After half a day on campus I'm ready to tear out my eyeballs with a claw hammer. For the past three weeks I haven't spent much time in front of computer screens or small print, instead surveying broad vistas of sand or swamp. This morning I've been fiddling with syllabi and putting the finishing touches on my Moodle pages and now the entire world looks blurry--except for those little squiggles floating in front of my face, which are clear as day. I'm going to have to get in the habit of giving my eyes a break.
The good news is that it's all over but the photocopying. Classes start Monday and I'm pretty excited about my schedule. Last semester I taught three freshman classes and the senior capstone, but this semester I'm down to only one freshman class (hurrah!), two sophomore-level literature surveys (postcolonial lit and post-Civil War American lit), and a surprisingly full upper-level film class (Romancing the Beast, thoroughly revamped the second time around).
My biggest class is only 18 students, which is about perfect, but all four are writing-intensive classes, so I'll have plenty of opportunities to ruin my eyes on student writing. From the class rosters, it looks as if my freshman class is predominantly male while the other three are mostly female, which makes no sense on a campus where men vastly outnumber women. I see some names I recognize but many more that I don't, so I'll have a mess of new names to match with faces.

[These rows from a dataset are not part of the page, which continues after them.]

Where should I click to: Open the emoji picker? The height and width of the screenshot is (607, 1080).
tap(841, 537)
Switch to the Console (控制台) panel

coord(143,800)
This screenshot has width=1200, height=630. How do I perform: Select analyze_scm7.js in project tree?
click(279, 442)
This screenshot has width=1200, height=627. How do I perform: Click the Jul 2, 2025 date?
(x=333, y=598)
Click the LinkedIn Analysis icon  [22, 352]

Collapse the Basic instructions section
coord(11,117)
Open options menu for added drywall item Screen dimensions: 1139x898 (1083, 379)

What's new this semester? I haven't made many big changes except to freshen up the reading lists, but I'm excited about adding a new type of assignment to the postcolonial survey. To help students grasp the relationship between literature and place, they'll create interpretive maps illuminating three of the works on the syllabus. The stakes are fairly low gradewise and artistic merit will not count for much, so I hope students will have fun illuminating the contexts of their reading.
All that reading! I get goosebumps just thinking of the cool stuff I'll be sharing with students this semester. The future is looking pretty bright! (Except for the parts that are still blurry.)